借助撒在软琼脂上单个细胞定位生长，而达到克隆化，具体操作如下： 

1．配2.5％的琼脂糖30ml，水浴溶化后，移入45℃水浴中。 

2．将117ml*DMEM液和3ml 10倍浓度的DMEM液混合，置45℃水浴预热。 

3．将琼脂糖与DMEM液混合，即为含0.5％琼脂糖的*DMEM液，并加75×108 脾细胞。 

4．每块平皿加10ml，于室温中凝固。 

5．DMEM中的细胞与DMEM—琼脂1:1混合，将细胞琼脂混合物2ml铺于凝固的平板上，使其全部覆盖。 

6．放入CO2箱饱和湿度，37℃培养10天。 

7．用PBS配制0.6％琼脂糖，于沸水浴溶解后，置45℃，在保温情况下取一试管，迅速加入0.1ml 25％羊红血球，0.2ml豚鼠补体，2.7ml 0.6％琼脂糖。 

8．用3ml琼脂糖—羊红血球混合液覆盖克隆。于37℃CO2箱孵育1h~2h。
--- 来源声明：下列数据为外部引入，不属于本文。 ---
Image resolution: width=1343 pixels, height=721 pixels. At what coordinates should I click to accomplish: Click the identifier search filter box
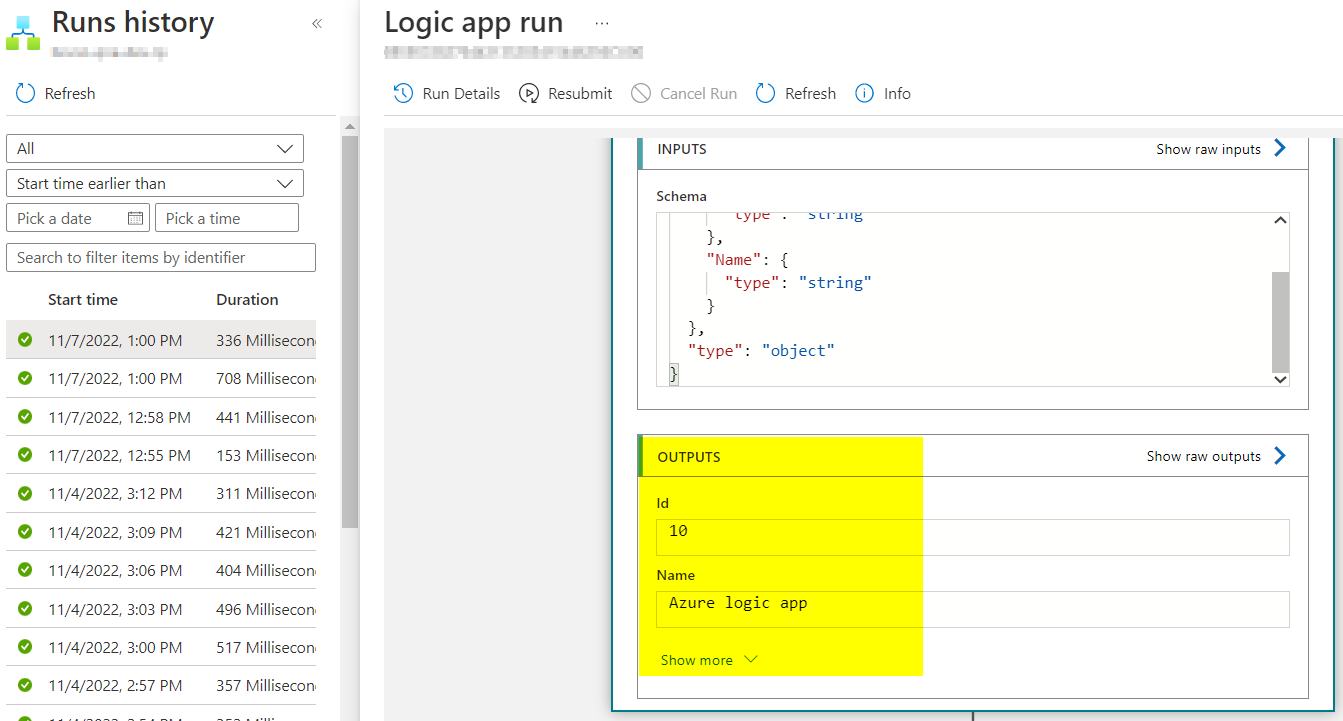161,257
从克隆上部溶解羊红血球的溶血范围，可筛选抗羊红血球Ig。 

 

（三）显微镜操作法 

在直径6cm培养皿中，加入1ml 1.0×108细胞悬液放置5％CO2饱和湿度，37℃温箱中放置30min以上，倒置显微镜下，寻找那些与周围相距甚远的单个细胞，将毛细管口（一头有直角弯头毛细管，一头连接一尺长乳胶管，用口控制液体进入）水平置放于液面上，左右微动，直到看见管口，对准细胞，吸入毛细管，将管中细胞移到预先加有2.0×104~5.0×104饲养细胞96孔板内，培养后，即可获得单个细胞形成的克隆。

 

（四）荧光激活分离法 

用一种荧光激活细胞分类器（Fluorescein Activafed Cell Sorter，FACS）。其基本原理是：将细胞经荧光抗体染色后，经喷嘴形成单个细胞的线形液滴，在莱塞光激发下，荧光素发射荧光，此信号由光电倍增管接收，再结合细胞形态大小产生光散射信号，经电脑处理，产生信号并与预定的信号对比，根据细胞荧光强度及细胞大小不同，将细胞分成不同级别，在电场中发生偏离，而分别收集于不同容器中。